Spending Review e trappola democratica

sabato 23 novembre 2013


Alla disperata ricerca di risorse da redistribuire, i partiti vecchi e nuovi, compreso il Movimento Cinque Stelle, continuano a promettere al popolo miracolose moltiplicazioni di “pani e pesci”. Il che, tradotto in termini più attuali, significa meno tasse e più spesa pubblica. O meglio, su quest’ultimo piano va molto di moda parlare di tagli alla cosiddetta spesa improduttiva, sottintendendo che occorra salvare quella “utile”, magari incrementandola a vantaggio dell’occupazione, dell’istruzione e dei più bisognosi.

Ma la verità sostanziale ci dice ben altro. Malgrado la pletora di commissioni, ben 25, create a caduta dietro il nuovo supercommissario alla spending review Cottarelli, in Italia nessuno ha il coraggio di intaccare il meccanismo cardine che sta alla base della nostra democrazia di pastafrolla: spendere i soldi degli altri in cambio di consenso. E sotto questo profilo l’unica forma di stabilità di governo che fin qui abbiamo conosciuto si sostiene esattamente su tale presupposto. Fin quando i soldi degli altri, crediti compresi, arrivano copiosi per essere redistribuiti dalla classe politica tutto si regge. Tuttavia, nel momento in cui questi cominciano a scarseggiare, l’unica strada che i vari governi hanno saputo percorrere è quella di applicare le famigerate clausole di salvaguardia, aumentando indiscriminatamente tasse e balzelli.

In questo modo l’Italia, per non voler scontentare la sempre più vasta platea di chi vive di spesa pubblica, si sta trasformando in un deserto produttivo in cui si lavora sempre meno ma si pagano sempre più tasse. Il problema, però, è che la tanto bistrattata curva di Laffer sta maledettamente funzionando nel nostro laboratorio italiota.

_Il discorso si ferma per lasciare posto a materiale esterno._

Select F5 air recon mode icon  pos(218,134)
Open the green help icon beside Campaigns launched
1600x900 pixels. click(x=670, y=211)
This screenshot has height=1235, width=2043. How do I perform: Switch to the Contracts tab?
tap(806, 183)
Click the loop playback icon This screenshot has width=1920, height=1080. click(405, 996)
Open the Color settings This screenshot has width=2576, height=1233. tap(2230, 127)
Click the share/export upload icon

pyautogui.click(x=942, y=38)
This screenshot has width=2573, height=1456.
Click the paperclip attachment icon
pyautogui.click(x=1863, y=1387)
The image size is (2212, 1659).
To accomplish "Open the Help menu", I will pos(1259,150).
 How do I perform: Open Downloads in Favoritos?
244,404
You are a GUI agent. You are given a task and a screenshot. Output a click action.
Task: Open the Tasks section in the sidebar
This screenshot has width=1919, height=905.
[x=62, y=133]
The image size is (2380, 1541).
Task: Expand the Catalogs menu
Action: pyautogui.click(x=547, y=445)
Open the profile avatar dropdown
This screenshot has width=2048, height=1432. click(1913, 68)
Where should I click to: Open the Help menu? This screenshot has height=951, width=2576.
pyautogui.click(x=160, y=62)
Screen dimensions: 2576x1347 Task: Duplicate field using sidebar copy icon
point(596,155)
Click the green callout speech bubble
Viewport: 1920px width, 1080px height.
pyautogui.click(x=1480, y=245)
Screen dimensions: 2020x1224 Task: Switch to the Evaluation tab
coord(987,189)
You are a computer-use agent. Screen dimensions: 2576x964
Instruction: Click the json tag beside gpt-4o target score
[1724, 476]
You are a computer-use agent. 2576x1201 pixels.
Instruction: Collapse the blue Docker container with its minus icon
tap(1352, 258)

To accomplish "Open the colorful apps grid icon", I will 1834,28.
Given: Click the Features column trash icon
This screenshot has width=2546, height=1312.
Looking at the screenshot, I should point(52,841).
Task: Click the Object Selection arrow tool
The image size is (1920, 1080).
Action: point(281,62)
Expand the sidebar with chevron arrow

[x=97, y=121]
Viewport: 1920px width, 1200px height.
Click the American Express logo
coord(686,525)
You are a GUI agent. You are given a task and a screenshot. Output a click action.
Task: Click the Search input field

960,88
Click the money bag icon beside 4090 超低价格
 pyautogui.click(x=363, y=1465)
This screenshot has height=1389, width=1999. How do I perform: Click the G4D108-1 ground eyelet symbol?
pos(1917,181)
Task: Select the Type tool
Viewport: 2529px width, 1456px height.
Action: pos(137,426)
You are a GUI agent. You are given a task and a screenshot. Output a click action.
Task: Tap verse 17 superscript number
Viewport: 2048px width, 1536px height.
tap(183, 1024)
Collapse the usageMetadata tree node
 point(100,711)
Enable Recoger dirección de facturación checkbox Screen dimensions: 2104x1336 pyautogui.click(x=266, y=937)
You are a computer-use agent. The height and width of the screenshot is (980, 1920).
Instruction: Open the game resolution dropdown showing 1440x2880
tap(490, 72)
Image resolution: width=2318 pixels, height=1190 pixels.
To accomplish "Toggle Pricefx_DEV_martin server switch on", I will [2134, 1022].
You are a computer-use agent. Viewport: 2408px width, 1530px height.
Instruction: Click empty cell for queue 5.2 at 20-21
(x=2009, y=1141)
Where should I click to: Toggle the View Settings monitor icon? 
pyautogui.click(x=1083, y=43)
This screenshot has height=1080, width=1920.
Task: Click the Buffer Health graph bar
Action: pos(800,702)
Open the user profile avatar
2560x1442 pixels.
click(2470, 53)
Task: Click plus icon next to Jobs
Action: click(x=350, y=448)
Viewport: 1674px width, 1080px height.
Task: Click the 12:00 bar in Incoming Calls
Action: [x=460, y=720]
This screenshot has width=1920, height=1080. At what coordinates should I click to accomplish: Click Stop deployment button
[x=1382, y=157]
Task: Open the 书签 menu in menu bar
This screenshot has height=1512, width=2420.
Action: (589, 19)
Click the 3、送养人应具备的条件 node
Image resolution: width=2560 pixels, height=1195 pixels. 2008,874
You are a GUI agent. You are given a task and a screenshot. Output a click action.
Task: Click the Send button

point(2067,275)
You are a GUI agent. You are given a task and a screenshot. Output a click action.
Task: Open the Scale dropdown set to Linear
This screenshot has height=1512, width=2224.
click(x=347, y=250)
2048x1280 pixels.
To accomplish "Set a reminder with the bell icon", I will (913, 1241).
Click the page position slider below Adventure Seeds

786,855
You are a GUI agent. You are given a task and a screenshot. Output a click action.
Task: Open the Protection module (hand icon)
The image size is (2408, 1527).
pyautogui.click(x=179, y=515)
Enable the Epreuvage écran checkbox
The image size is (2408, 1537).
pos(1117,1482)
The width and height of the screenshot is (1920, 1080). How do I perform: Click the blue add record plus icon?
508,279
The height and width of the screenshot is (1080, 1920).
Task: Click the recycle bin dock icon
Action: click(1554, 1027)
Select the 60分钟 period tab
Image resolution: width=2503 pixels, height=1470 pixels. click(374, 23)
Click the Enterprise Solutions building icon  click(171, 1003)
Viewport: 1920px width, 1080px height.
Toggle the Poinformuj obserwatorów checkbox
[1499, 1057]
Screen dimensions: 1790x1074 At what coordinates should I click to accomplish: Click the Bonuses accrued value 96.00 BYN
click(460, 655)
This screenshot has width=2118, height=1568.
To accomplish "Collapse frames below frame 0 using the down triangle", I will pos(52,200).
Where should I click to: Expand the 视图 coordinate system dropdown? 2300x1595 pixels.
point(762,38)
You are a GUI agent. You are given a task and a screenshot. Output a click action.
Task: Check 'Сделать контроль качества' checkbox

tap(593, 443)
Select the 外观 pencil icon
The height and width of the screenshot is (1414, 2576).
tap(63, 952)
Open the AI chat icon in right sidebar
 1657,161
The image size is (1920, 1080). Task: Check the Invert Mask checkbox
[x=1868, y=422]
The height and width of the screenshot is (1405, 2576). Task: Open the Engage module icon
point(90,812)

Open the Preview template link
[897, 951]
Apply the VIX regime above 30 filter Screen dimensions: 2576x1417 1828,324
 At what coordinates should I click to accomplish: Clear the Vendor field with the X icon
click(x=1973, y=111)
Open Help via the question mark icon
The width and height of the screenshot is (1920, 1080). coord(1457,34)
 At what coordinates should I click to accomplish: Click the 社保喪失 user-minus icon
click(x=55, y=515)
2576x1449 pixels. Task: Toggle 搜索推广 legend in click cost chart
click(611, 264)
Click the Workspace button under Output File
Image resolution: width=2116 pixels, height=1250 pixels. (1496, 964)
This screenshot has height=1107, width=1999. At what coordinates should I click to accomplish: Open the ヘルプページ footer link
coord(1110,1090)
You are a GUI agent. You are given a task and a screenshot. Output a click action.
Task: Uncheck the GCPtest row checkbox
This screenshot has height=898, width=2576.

Infatti, laddove si è maggiormente accanita la scure del fisco - pensiamo all’Iva o alle assurde patrimoniali nascoste introdotte da quel cervellone di Monti nel settore degli investimenti finanziari - più evidente è stata la contrazione del relativo gettito.

Oramai anche i più sprovveduti hanno intuito che il livello della pressione tributaria allargata ha superato di gran lunga il punto di non ritorno. Eppure anche il governo Letta continua a riproporre illusorie alchimie sul piano della stabilità finanziaria, spargendo a piene mani gratuiti annunci rassicuranti. Nondimeno, la questione nodale di un sistema politico-burocratico che si regge con lo sputo su una redistribuzione folle e una tassazione feroce non può certamente essere affrontata in tal modo, evitando ancora una volta di intaccare gli enormi interessi “democratici” che si annidano dentro una spesa pubblica che ha superato oramai, complice una depressione senza fine, il 55% del reddito nazionale.

D’altro canto, me ne sto sempre più persuadendo, se non si taglia oggi ciò che va veramente tagliato, a persuaderci a farlo provvederà in futuro la spettrale Troika. Già sembrano avvertirsi in lontananza i suoni sinistri dei suoi elicotteri. Staremo a vedere.